▸ **Exercise details**
Reproduce the items below word for word, all of them, leaving out the pictures.
•••••
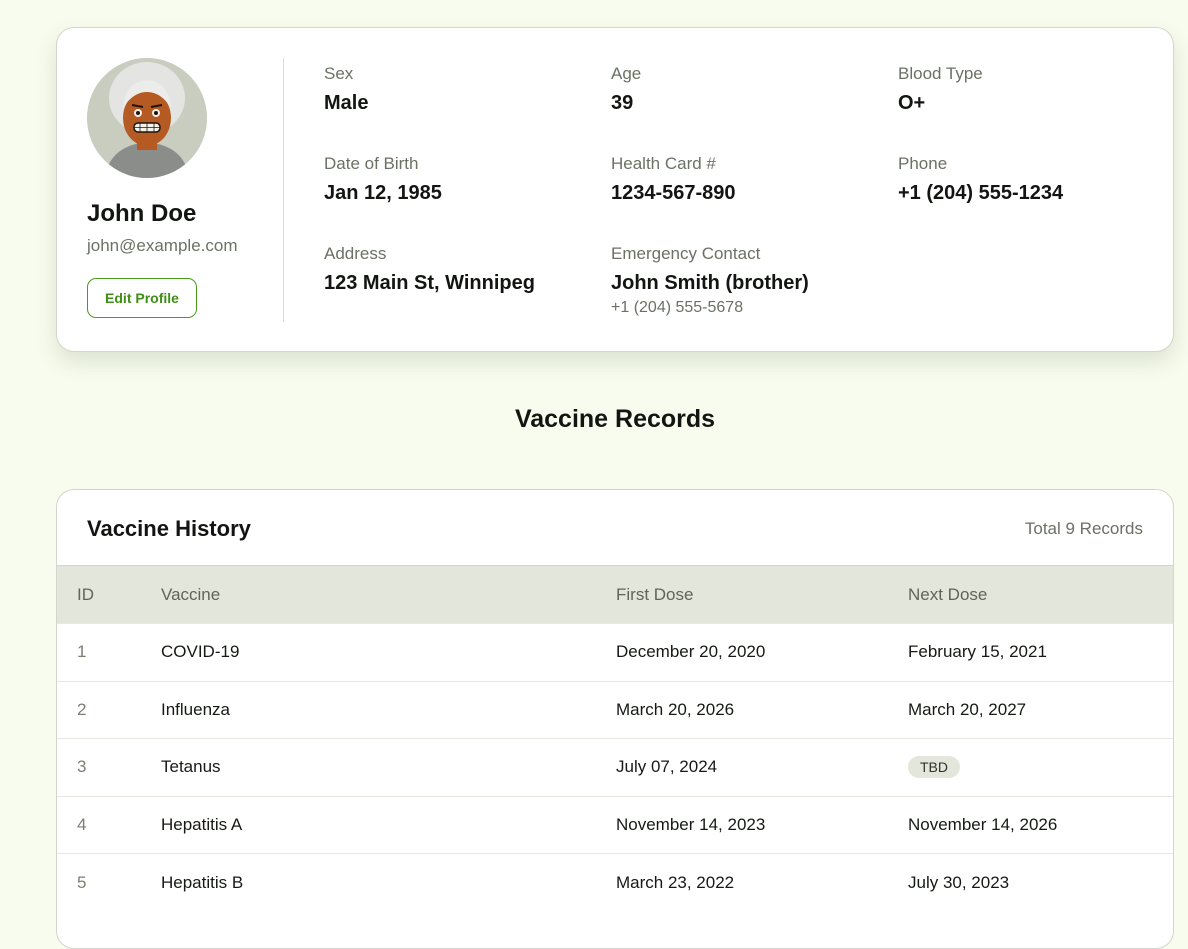  What do you see at coordinates (978, 652) in the screenshot?
I see `cell-next-dose: February 15, 2021` at bounding box center [978, 652].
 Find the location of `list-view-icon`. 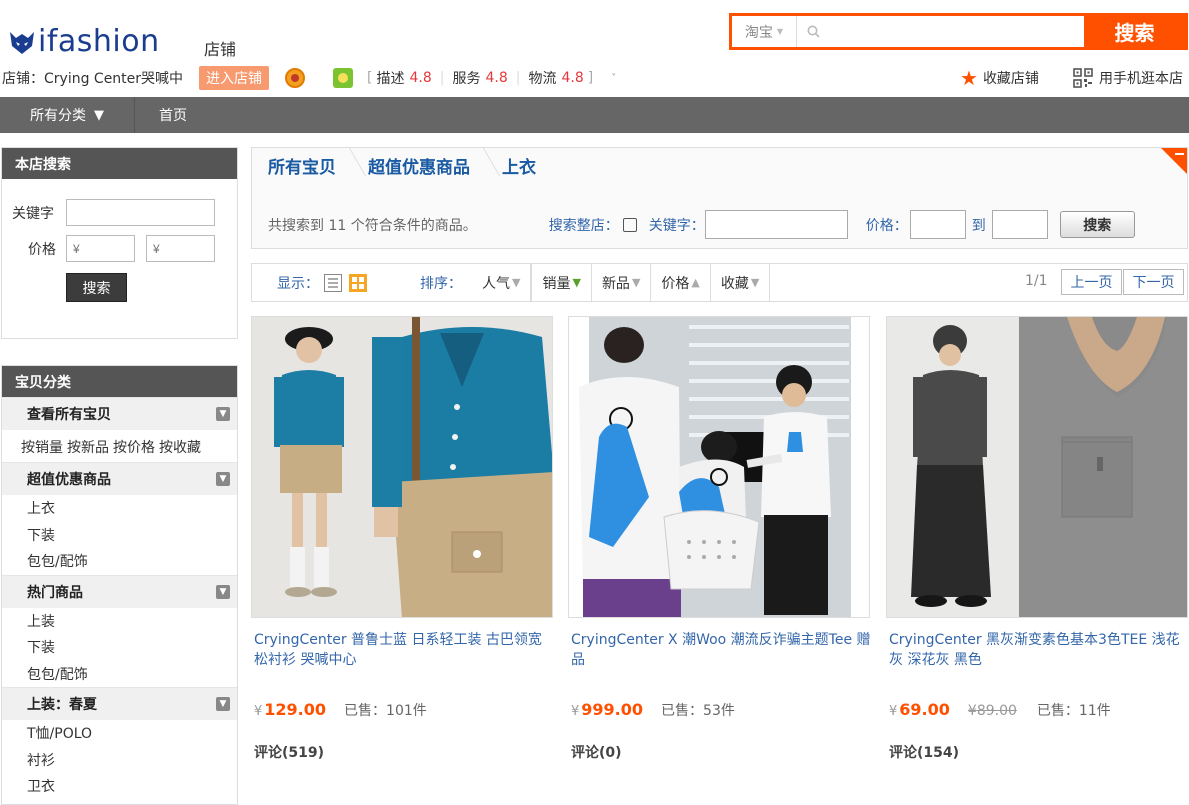

list-view-icon is located at coordinates (333, 282).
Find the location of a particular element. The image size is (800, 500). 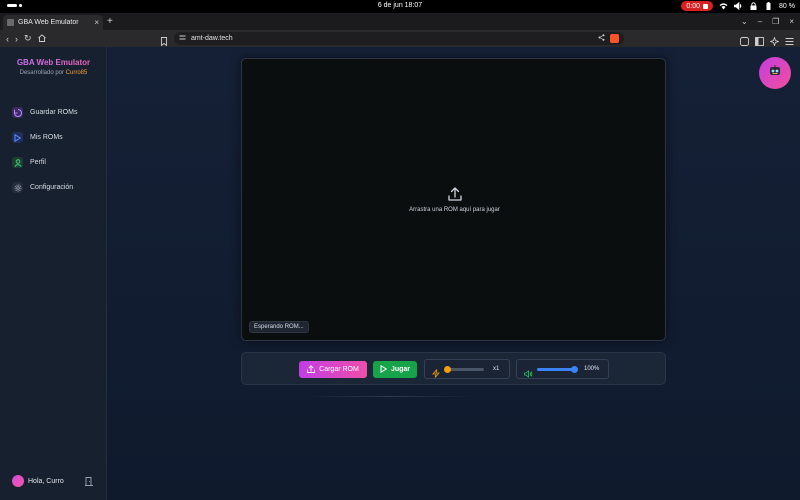

address-bar: amt-daw.tech is located at coordinates (399, 38).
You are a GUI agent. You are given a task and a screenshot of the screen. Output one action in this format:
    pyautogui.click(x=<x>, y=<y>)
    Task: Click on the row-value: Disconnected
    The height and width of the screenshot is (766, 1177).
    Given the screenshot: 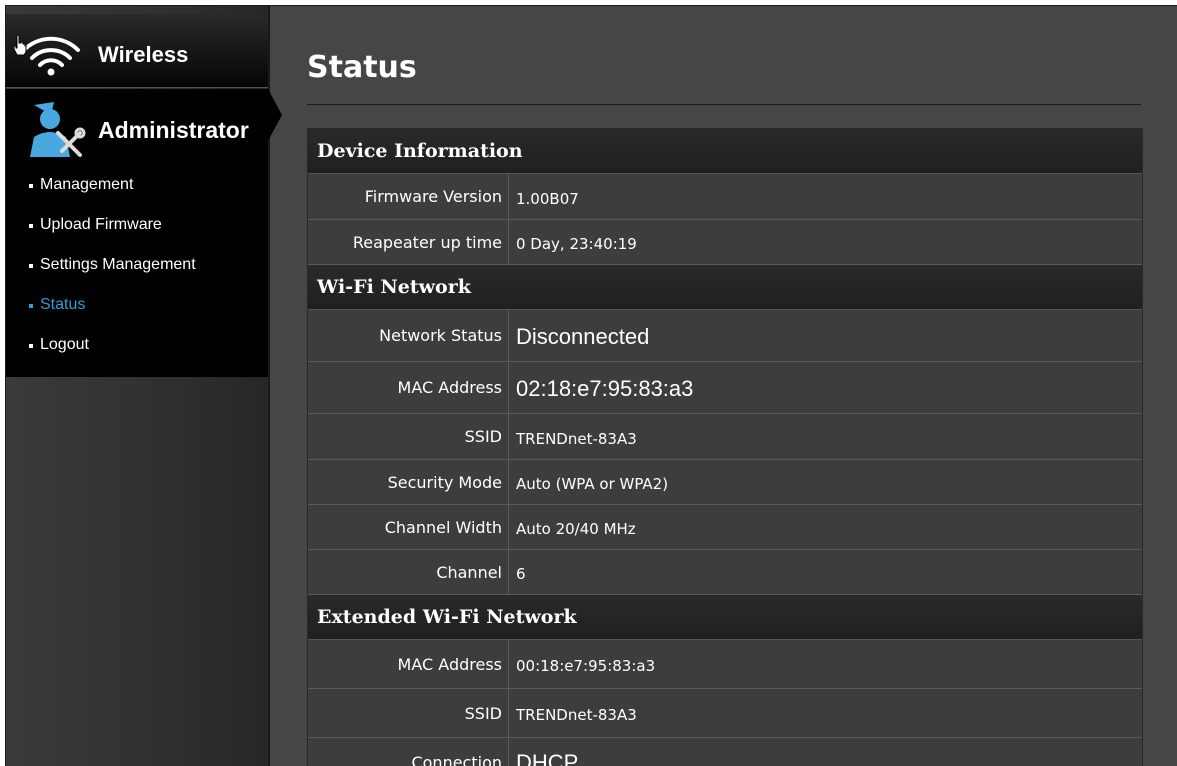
•••••
▸ **Completed task**
  What do you see at coordinates (978, 652) in the screenshot?
I see `cell-next-dose: February 15, 2021` at bounding box center [978, 652].
 Find the location of `list-view-icon`. 

list-view-icon is located at coordinates (333, 282).
Find the location of a particular element. The image size is (800, 500). 

address-bar: amt-daw.tech is located at coordinates (399, 38).
You are a GUI agent. You are given a task and a screenshot of the screen. Output one action in this format:
    pyautogui.click(x=<x>, y=<y>)
    Task: Click on the row-value: Disconnected
    The height and width of the screenshot is (766, 1177).
    Given the screenshot: 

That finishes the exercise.